Task instructions:
(1) Reproduce the part of the forum post on reformatting XML for MySQL LoadXML that opens with "Name Operational Mode" and closes with "with XSLT transformations.", renaming "mode-fast" as "mode-slow" throughout.
(2) Go on with the forum post on reformatting XML for MySQL LoadXML from the point where it stops.

Passage:
Search code examples
mysqllinuxxmlxsltrhel

How do I reformat XML to work with MySQL LoadXML


I am on a red hat system and I have multiple XML files generated from various SOAP requests that are in a format that is not compatible with MySQL's LoadXML function. I need to load the data into MySQL tables. One table will be setup for each type of XML file, depending on the data received via the Soap XML API.

Sample format of one of the files is as this, but each file will have a different number of columns and different column names. I am trying to find a way to convert them to a compatible format in the most generic way possible since I will have to create any customized solution for each API request/response.

<soap:Envelope xmlns:soap="http://schemas.xmlsoap.org/soap/envelope/">
   <soap:Body>
      <dbd:DataRetrievalRequestResponse xmlns:dbd="dbd.v1">
         <DataObjects>
            <ObjectSelect>
               <mdNm>controller-ac</mdNm>
               <meNm>WALL-EQPT-A</meNm>
            </ObjectSelect>
            <DataInstances>
               <DataInstance>
                  <instanceId>DSS1</instanceId>
                  <Attribute>
                     <name>Name</name>
                     <value>DSS1</value>
                  </Attribute>
                  <Attribute>
                     <name>Operational Mode</name>
                     <value>mode-fast</value>
                  </Attribute>
                  <Attribute>
                     <name>Rate - Down</name>
                     <value>1099289</value>
                  </Attribute>
                  <Attribute>
                     <name>Rate - Up</name>
                     <value>1479899</value>
                  </Attribute>
                </DataInstance>
                <DataInstance>
                  <instanceId>DSS2</instanceId>
                  <Attribute>
                     <name>Name</name>
                     <value>DSS2</value>
                  </Attribute>
                  <Attribute>
                     <name>Operational Mode</name>
                     <value>mode-fast</value>
                  </Attribute>
                  <Attribute>
                     <name>Rate - Down</name>
                     <value>1299433</value>
                  </Attribute>
                  <Attribute>
                     <name>Rate - Up</name>
                     <value>1379823</value>
                  </Attribute>
                </DataInstance>
             </DataInstances>
          </DataObjects>
       </dbd:DataRetrievalRequestResponse>
    </soap:Body>
 </soap:Envelope>

Of course I want the data to be entered into a mysql table with column names 'id, Name, Group' rows for each unique instance

Name Operational Mode Rate - Down Rate - Up
DSS1 mode-fast 1099289 1479899
DSS2 mode-fast 1299433 1379823

Do I need to create an XSLT and preprocess this XML data from command line prior to running it to LoadXML to get it into a format that MySQL LoadXML function will accept? This would not be a problem, but I am not familiar with XSLT transformations.

Given information:
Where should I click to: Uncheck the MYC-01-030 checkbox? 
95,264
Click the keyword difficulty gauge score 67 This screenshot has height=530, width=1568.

Responses to the tasks:
(1)
Name Operational Mode Rate - Down Rate - Up
DSS1 mode-slow 1099289 1479899
DSS2 mode-slow 1299433 1379823

Do I need to create an XSLT and preprocess this XML data from command line prior to running it to LoadXML to get it into a format that MySQL LoadXML function will accept? This would not be a problem, but I am not familiar with XSLT transformations.

(2)
Is there a way to reformat the above XML to straight CSV (preferred), or to another XML format that is compatible, such as the examples given in mysql documentation for loadxml?

<row>
  <field name='column1'>value1</field>
  <field name='column2'>value2</field>
</row>

I tried doing LOAD DATA INFILE and using ExtractValue function, but some of the values have spaces in them, and the delimiter for ExtractValue is hard coded to single-space. This makes it unusable as a workaround.


Solution

  • Your question is very general (which is fine!) so my answer is also quite general.

    Firstly, it's certainly true that XSLT is an ideal generic tool for problems of this sort. I have absolutely no doubt that every one of your SOAP messages could be coerced into a suitable form, using an XSLT that's customised for each type of message, while still remaining structurally very similar, which is what you'd want if you're new to XSLT.

    I'm not sure how familiar you are with XPath, XML, XML namespaces, etc, but I think the task here is simple enough to tackle, and if you do have any tricky XPath expressions to write you can always come back to StackOverflow and ask for help.

    From what you've said it sounds like you're confident that each SOAP message can be mapped to a single table. I'm going to suggest an XSLT pattern that would be customisable for each type of SOAP message, where you have an xsl:for-each statement that iterates over each row, and within that you create a row element and populate it with fields.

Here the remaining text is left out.